## EXERCISE DETAILS
Collect every line in the records below that contains the word "agent".

## WORKING DATA
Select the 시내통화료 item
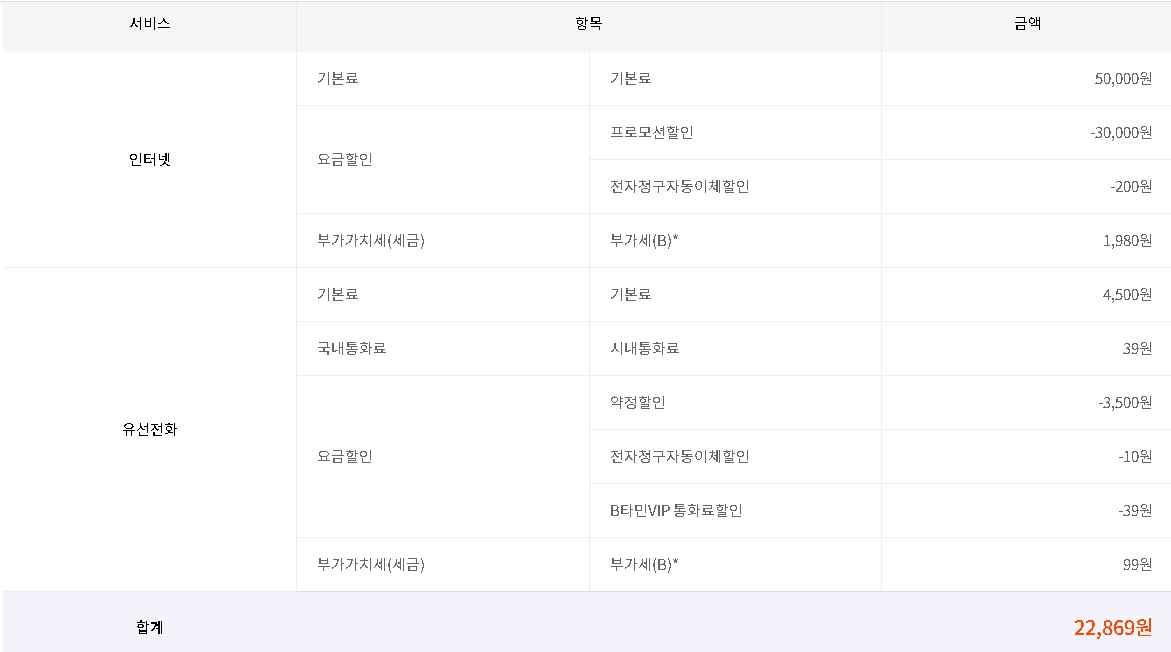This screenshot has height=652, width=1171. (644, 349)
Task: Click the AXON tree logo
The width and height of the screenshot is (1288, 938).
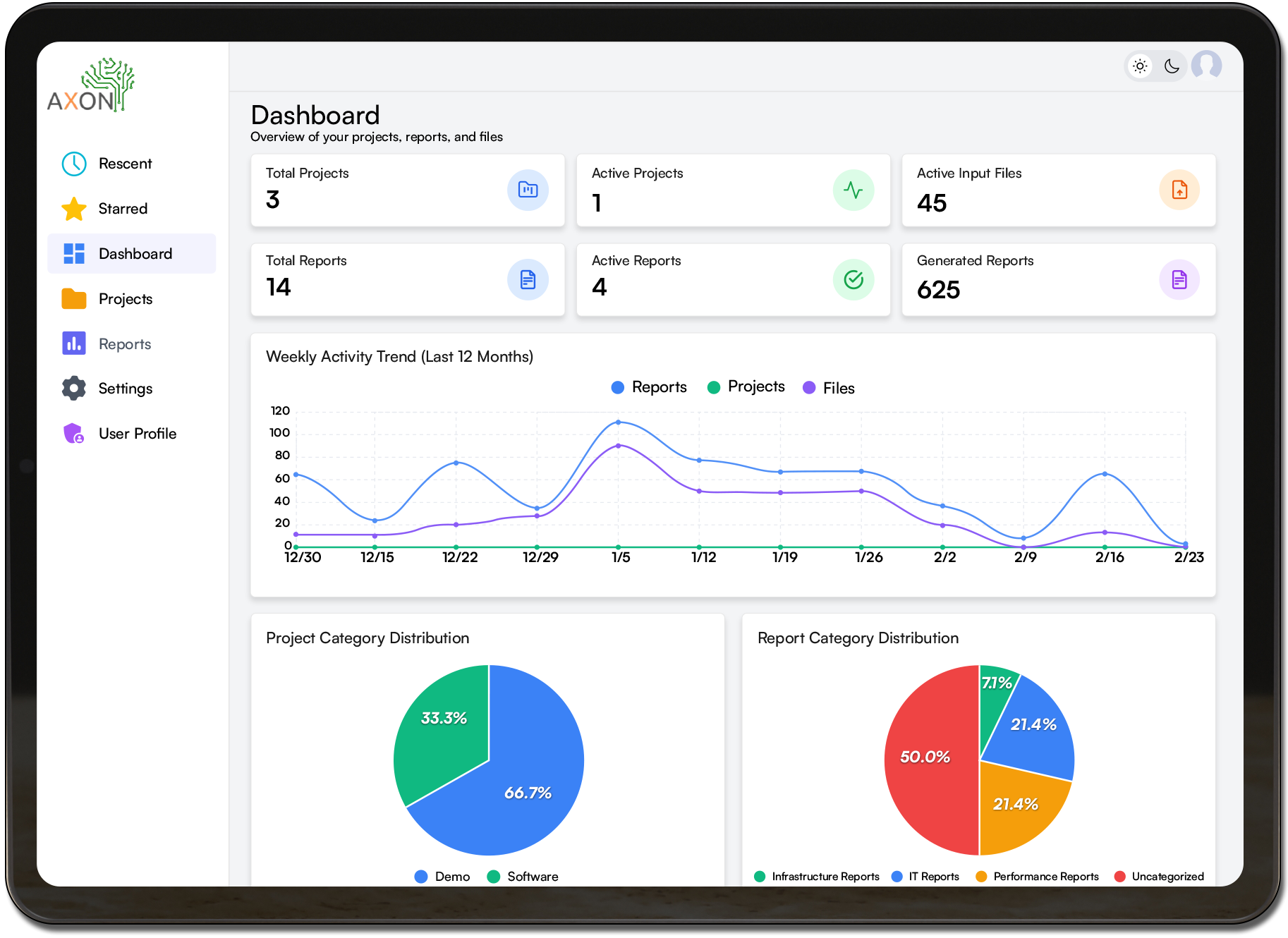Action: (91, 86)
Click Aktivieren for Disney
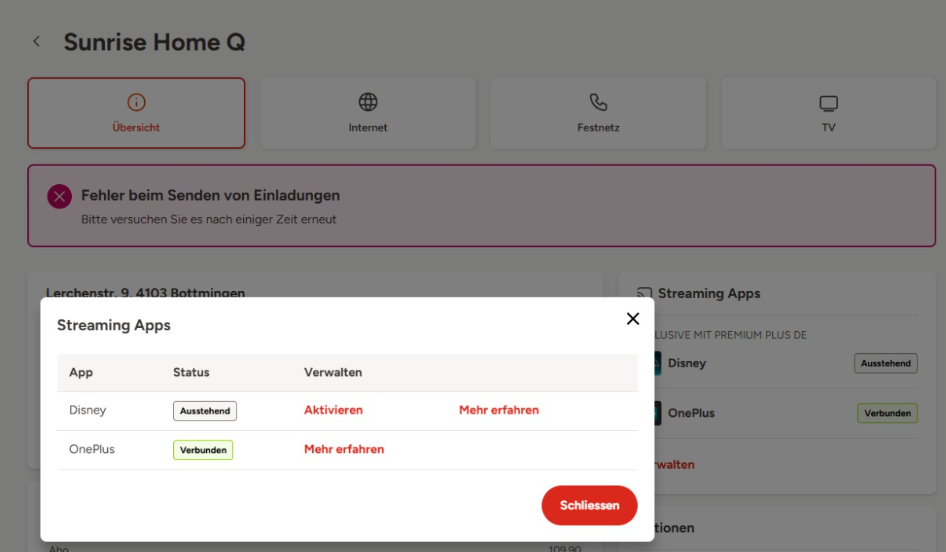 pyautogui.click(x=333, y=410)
...
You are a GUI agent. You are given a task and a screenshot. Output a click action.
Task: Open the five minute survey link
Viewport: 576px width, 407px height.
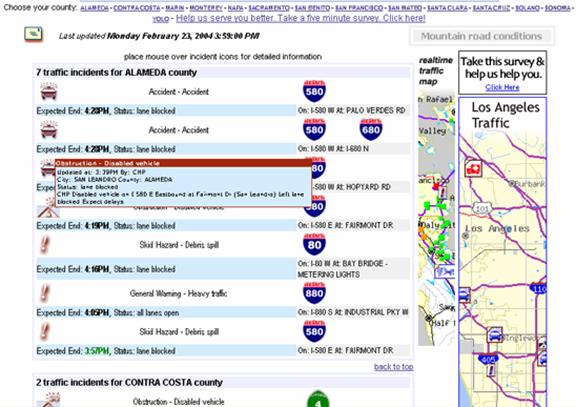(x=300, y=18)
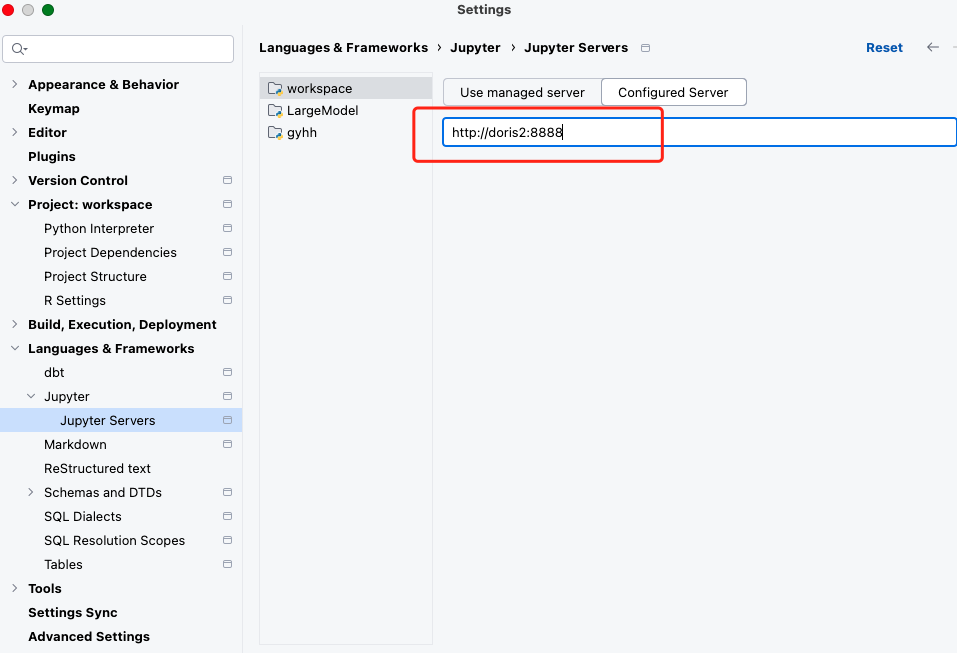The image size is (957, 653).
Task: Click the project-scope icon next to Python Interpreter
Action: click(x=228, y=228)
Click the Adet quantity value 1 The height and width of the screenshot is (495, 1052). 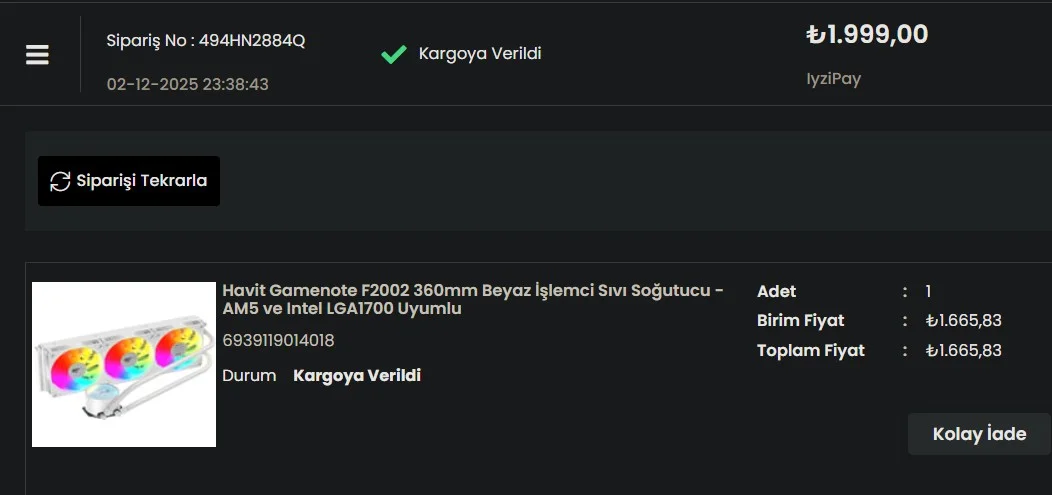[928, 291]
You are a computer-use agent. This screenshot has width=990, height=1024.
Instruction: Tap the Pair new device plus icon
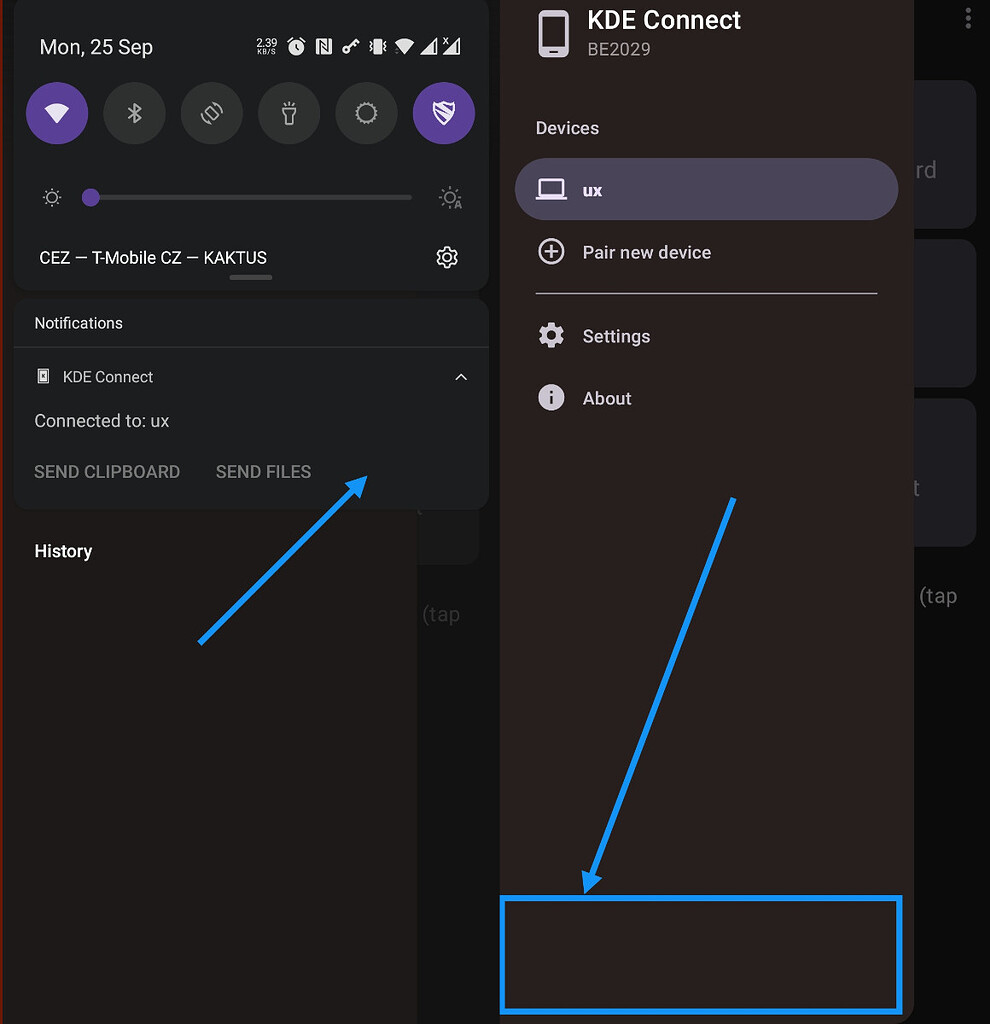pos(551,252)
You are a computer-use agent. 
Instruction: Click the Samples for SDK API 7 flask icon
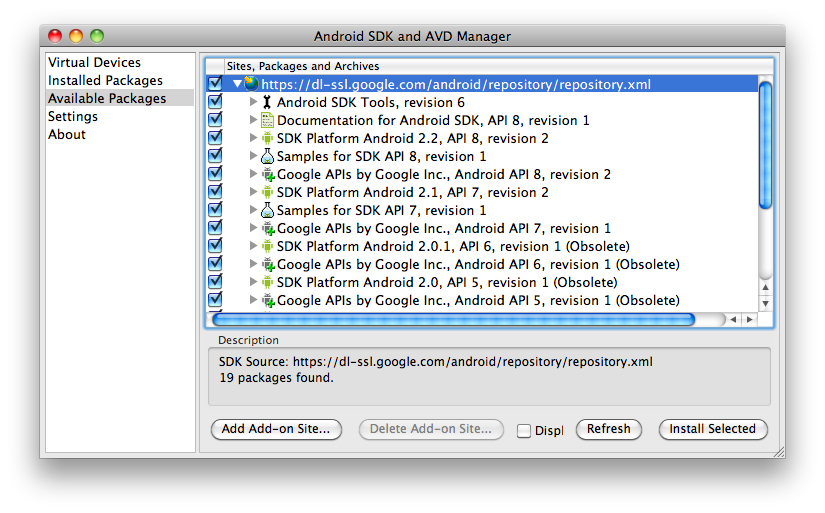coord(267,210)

## ANSWER BOX
You are a GUI agent. You are given a task and a screenshot. Output a click action.
You are a computer-use agent. This screenshot has width=990, height=1024.
You are a computer-use agent. 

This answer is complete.